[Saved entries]
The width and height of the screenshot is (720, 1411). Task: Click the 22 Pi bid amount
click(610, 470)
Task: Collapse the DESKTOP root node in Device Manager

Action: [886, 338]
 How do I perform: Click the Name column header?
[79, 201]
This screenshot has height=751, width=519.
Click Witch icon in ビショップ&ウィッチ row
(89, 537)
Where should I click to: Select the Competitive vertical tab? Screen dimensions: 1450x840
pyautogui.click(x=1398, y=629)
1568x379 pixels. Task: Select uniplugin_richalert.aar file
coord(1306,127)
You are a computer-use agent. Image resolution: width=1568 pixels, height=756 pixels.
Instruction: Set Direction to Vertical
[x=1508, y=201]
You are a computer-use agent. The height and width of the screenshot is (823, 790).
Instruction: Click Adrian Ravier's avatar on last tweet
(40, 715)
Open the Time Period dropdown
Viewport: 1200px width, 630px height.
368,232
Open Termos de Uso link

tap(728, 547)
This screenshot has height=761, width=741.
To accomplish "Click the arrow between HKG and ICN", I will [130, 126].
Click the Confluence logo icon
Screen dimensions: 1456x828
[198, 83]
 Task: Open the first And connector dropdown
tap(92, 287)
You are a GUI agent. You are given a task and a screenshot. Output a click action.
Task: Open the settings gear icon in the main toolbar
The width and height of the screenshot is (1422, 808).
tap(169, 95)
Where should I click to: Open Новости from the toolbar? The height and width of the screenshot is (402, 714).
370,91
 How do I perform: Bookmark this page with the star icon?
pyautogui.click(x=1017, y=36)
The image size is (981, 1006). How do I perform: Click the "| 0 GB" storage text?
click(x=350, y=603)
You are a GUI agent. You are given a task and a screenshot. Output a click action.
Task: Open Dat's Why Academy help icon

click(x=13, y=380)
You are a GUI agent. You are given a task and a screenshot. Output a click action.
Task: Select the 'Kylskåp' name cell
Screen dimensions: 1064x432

PROBLEM STATEMENT: Whenever the word "computer" shows up in a line above, copy that line.

ANSWER AREA:
You are a computer-use agent. Image resolution: width=1568 pixels, height=756 pixels.
You are a computer-use agent. The height and width of the screenshot is (823, 790).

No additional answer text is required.